'You can't turn on a dime.'
Money 'uncertainties; plague polar research lab
A dozen scientists have returned to the Polar Environment Atmospheric Research Laboratory on Ellesmere Island to watch the long polar night turn to day.
This is the time of year when scientists can learn much about the environment by observing changes in the air and on the ground as sunlight returns to the High Arctic.
But the future of the laboratory known as PEARL, located 15 kilometres from the Eureka air base, is up in the air.
That's because the money which helps support PEARL is disappearing, said James Drummond, its lead scientist.
"You can't turn on a dime," said Drummond, who didn't accompany his team up to PEARL this year to watch the sun rise.
Instead he's still in the South, scouting for money to keep PEARL open.
A grant of more than $200,000 a year in operating funds from Canada's Natural Sciences and Engineering Research Council ends March 31.
PEARL's $5.5 million, five-year grant from the Canadian Foundation for Atmospheric and Climate Sciences runs out next March.
This money pays for the work of the members of the research team at PEARL who use 25 different instruments to measure and track changes in the levels of ozone and contaminants.
These changes are at their height right now.
During the month around the polar sunrise, ozone gas, which protects humans, wildlife and even fish from the sun's harmful ultra-violet radiation, vanishes while mercury drops out of the air and accumulates in the snow.

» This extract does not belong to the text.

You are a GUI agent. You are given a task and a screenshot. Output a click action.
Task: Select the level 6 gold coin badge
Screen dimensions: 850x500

"The chemical state of the atmosphere changes dramatically in the transition between the long polar night and the long polar day. We observe intensely during this period, and then we continue to observe as much as we can during the rest of the year," Drummond said.

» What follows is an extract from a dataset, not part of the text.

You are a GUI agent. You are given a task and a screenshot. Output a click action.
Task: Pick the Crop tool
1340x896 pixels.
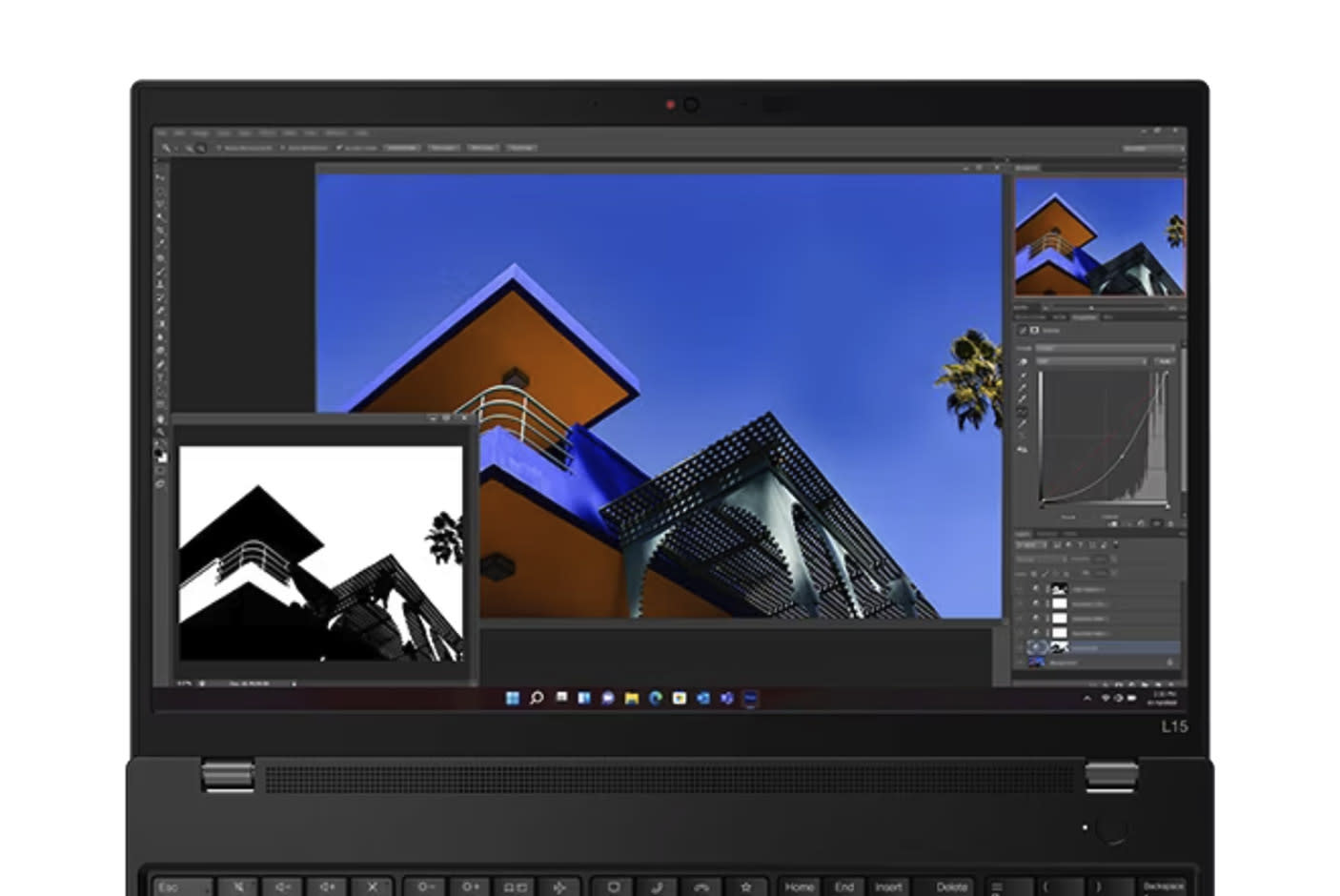(x=160, y=230)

PEARL first opened in 1993 as a federal facility to study ozone, after holes in the atmosphere's protective ozone layer had appeared over the poles. The laboratory briefly shut down in 2004, when Ottawa said it could no longer afford to keep it going.
PEARL now needs $1 million per year for operations and about $1.5 million to support its year-round science program.
PEARL was never in the running to become Nunavut's new High Arctic research station, but Drummond said PEARL could play a complementary role as a smaller, specialized station.
There is $85 million in the federal budget set aside to maintain and upgrade existing Arctic research stations like PEARL, but Drummond said this money is not to be used for operating costs or science.
So who will pay to keep PEARL heated and staffed?
"The government's last budget put a lot of money into infrastructure and they took money out of operating budgets," Drummond said.
With the end of International Polar Year in sight, there's also much less money available for polar science.
"All the other sources of funding have fundamentally eroded. I can write up a proposal [for funding], but it's not entirely clear who I should send it to," Drummond said.
The uncertainty is a huge problem because Drummond said he must plan now for 2010, placing a sealift order for supplies and lining up staff.
Planning way ahead of time is a reality of working in the North, which Ottawa doesn't always recognize, Drummond said.